I've got a '05 P360 that I got for a song so I couldn't turn it down. Problem is it's red and faded and I want to camo it for numerous reasons, so what are my options? I really don't want to go the camo tape route, nor will I be spray painting it. Right now it looks like a vinyl wrap or hydrographics. I can't find the vinyl for less than $120 anyone know anywhere cheaper? I've never done any vinyl work before but am a dedicated DIY'er and think I could get it done. As far as the hydrographics I'm awaiting a few emails on prices, looks like the way to go really but price is going to be alot steeper than I want to spend I think.
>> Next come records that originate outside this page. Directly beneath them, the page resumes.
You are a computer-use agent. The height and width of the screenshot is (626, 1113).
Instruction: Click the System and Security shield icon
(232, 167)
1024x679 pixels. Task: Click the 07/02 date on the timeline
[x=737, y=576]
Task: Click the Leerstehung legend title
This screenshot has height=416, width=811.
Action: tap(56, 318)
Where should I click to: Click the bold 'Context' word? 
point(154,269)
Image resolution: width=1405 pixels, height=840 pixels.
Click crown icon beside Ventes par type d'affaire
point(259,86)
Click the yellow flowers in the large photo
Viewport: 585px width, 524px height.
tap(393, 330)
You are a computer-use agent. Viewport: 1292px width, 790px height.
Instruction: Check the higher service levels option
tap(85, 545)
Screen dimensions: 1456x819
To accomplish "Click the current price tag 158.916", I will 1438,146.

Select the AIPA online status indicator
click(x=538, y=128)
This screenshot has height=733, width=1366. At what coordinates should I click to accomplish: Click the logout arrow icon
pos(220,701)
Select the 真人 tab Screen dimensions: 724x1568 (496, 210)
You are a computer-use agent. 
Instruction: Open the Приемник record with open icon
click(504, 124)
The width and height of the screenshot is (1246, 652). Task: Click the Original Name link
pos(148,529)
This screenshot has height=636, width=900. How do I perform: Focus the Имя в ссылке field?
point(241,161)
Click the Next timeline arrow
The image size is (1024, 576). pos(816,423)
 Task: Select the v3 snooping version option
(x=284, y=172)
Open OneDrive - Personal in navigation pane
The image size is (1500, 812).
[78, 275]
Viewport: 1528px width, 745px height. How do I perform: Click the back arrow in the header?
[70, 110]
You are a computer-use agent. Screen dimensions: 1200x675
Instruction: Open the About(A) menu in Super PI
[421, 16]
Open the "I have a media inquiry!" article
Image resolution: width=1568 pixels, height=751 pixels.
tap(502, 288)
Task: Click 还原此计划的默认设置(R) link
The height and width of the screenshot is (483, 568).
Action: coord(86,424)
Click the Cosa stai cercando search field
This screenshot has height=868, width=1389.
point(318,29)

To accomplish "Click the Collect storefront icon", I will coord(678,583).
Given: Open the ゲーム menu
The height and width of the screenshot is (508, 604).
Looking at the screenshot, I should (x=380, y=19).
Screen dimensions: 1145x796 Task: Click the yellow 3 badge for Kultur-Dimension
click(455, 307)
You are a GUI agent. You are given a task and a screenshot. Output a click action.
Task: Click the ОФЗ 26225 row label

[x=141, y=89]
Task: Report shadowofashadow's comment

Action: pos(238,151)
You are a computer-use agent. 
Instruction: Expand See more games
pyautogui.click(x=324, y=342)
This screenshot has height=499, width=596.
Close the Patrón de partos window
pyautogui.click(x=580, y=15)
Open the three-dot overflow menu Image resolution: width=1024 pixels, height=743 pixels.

Anyone had this done?? Anyone had a vinyl wrap and if so how's it holding up? Any thoughts, opinions or links would be greatly appreciated, thanks!


----------



## rowdy-outty (Jul 28, 2010)

dont think the vinyl wrap will hold up very well, the hydrographics is definitly the way to go but your lookin at around $800


----------



## walker (Apr 5, 2009)

go to lowe's and get some krylon and get to work


----------



## bayou_boy_22 (Mar 13, 2009)

i have been working on testing paint and found that the krylon is a waste of money cause the colors suck. now for camo it will work good. but you can also go to academy and get you the vinyl rap stuff to do big bikes for 120 bucks.


----------



## DrillersGoDeeper (Jan 3, 2009)

MonsterRenegade said:


> dont think the vinyl wrap will hold up very well, the hydrographics is definitly the way to go but your lookin at around $800


 WWW.CAMODIP.COM PROBABLY LOOKING AT $400-500... THAT'S WHAT I'VE BEEN QUOTED BEFORE...


----------



## trailmaker (Jun 29, 2010)

One of my Diehard deer hunting buddies has the bottom part of his truck lined with camo. I dont know what it is made of but its seems pretty rugged probably just as tough or tougher than paint. This maybe the vinyl your talking about....


----------



## SlurpJ (Oct 16, 2010)

I've found a place that will do it for $350 but I believe that's without any clearcoat. Also have a email out to a place that's local well see what they say. I wish I could find a big enough tank to just do it myself!


----------



## throttlejock27 (May 21, 2010)

I would just look for some used dark green plastics that someone took off there machine that are in good shape


----------